Pre-requisite: IntelliJ with Scala plugin configured. Check out this Help page if this plugin is not installed.
- Clone this repo locally and check out the master branch
- Open the folder core in IntelliJ IDE.
- When prompted, add this project as a maven project.
- By default, this source code is designed to execute a sample JSON input file Input_Sample_filesystem-to-filesystem.json that moves data from a CSV file HelloWorld.csv to a folder of json files named SampleData_Json.
- Go to File > Project Structure... , and choose 1.8 (java version) as the Project SDK
- Go to Run > Edit Configurations... , and do the following
- Create an Application configuration (use the + sign on the top left corner of the modal window)
- Set the Name to Debug
- Set the Main Class as Core.DataPull
- Use classpath of module Core.DataPull
- Set JRE to 1.8
- Click Apply and then OK
- Click Run > Debug 'Debug' to start the debug execution
- Open the relative path target/classes/SampleData_Json to find the result of the DataPull i.e. the data from target/classes/SampleData/HelloWorld/HelloWorld.csv transformed into JSON.

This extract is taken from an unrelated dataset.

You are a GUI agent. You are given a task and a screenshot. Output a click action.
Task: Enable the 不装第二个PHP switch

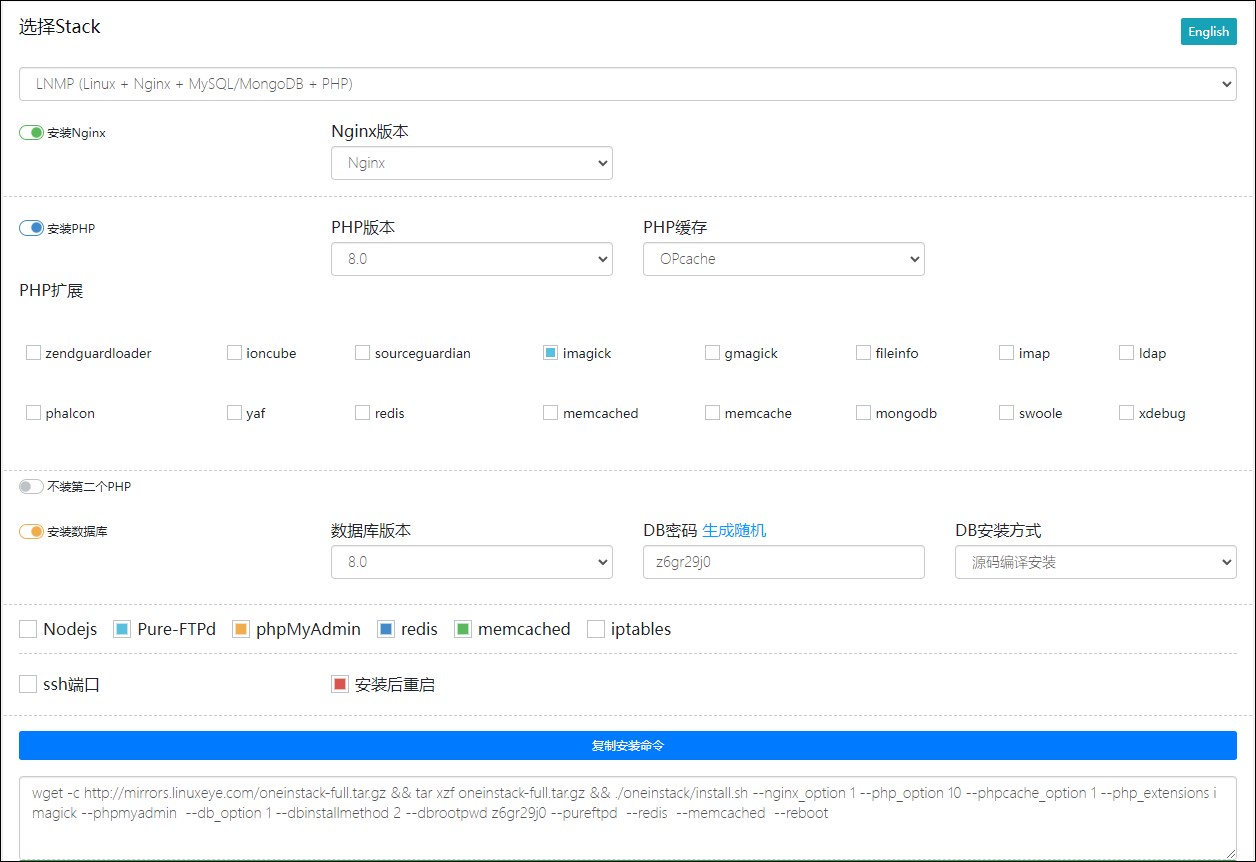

Deploying DataPull to Amazon AWS, involves
- installing the DataPull API and Spark JAR in AWS Fargate, using this runbook
- running DataPulls in AWS EMR, using this runbook
Please follow instructions in manual-tests/README.md
Please create an issue in this git repo, using the bug report or feature request templates.
DataPull documentation is available at https://homeaway.github.io/datapull/ . To update this documentation, please do the following steps...
-
Fork the DataPull repo
-
In terminal from the root of the repo, run
- if Docker is installed, run
docker run --rm -it -p 8000:8000 -v ${PWD}/docs:/docs squidfunk/mkdocs-material
- or, if MkDocs and Material for MkDocs are installed, run
cd docs mkdocs serve
-
Open http://127.0.0.1/8000 to see a preview of the documentation site. You can edit the documentation by following https://www.mkdocs.org/#getting-started
-
Once you're done updating the documentation, please commit and push your updates to your forked repo.
-
In terminal from the root of the forked repo, run one of the following command blocks, to update and push your
gh-pages
branch.- if Docker is installed, run
docker run --rm -it -v ~/.ssh:/root/.ssh -v ${PWD}:/docs squidfunk/mkdocs-material gh-deploy --config-file /docs/docs/mkdocs.yml
- or, if MkDocs and Material for MkDocs are installed, run
cd docs mkdocs gh-deploy
-
Create 2 PRs (one for forked repo branch that you updated, another for
gh-pages
branch) and we'll review and approve them.
Thanks again, for helping make DataPull better!